The downturn has bypassed tractor demand; ancillaries run near capacity.
Auto ancillaries in Chandigarh have been able to avoid the worst effects of the current slump. The 200-odd small and medium units in the region are running at near-capacity. A dip in steel prices and the fact that their mother units, the tractor manufacturing firms, have been able to weather the slowdown have helped these businesses stay afloat.
Dinesh Arora, president, HMT Ancillaries Association, said that the 44-odd members of the association were struggling for survival six months earlier when steel prices were Rs 40 per kg. Now, when steel was available at Rs 26 per kg, most units were finding it a lot easier to sustain, he added. He also said that the slide in demand due to recession has not affected these units in any substantial manner.
Naresh Kansal, propertier, Kansal Engineering, Chandigarh, said there was little or no downswing in demand and he expected to meet production targets for the year. Kansal also said the dip in steel prices was a huge positive and added that no jobs had been cut as a cost-cutting measure in the region’s ancillaries.
“There has been a demand slowdown in the commercial vehicles segment, but passenger vehicles are doing fine,” said Kansal.
Most ancillaries in the region draw orders from tractor manufacturers (HMT tractors, Punjab Tractors and Sonalika Tractors), Swaraj Mazda, Mahindra & Mahindra and Maruti.
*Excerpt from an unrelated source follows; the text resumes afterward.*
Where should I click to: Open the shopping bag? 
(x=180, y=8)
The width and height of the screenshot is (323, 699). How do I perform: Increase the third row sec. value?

Of these mother units, the performance of most is heartening for auto ancillaries. Punjab Tractors Ltd has been able to meet its annual target of 32,000 tractors for this year. Its target for next year is 40,000, which is great news for ancillaries. HMT Tractors’ performance has been a little suspect, with annual production of about 5,000 tractors. However, auto ancillaries have also been battling lack of credit. Bankers, increasingly risk-averse, are hesitant to lend.